# [Requirement]
Reproduce each of the rows in full, from the line containing "BLIMP News Letter (90, 2285)" through the end of the rows, increasing every coordinate in the answers by 90.

# [A block of data]
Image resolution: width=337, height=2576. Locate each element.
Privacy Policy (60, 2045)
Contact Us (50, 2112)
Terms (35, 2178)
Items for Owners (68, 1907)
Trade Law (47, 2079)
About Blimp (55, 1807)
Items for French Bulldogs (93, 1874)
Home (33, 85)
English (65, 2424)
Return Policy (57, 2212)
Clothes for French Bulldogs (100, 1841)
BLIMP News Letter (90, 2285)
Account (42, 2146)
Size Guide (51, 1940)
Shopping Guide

# [Exercise response]
BLIMP News Letter (180, 2375)
Account (132, 2236)
Size Guide (141, 2030)
Shopping Guide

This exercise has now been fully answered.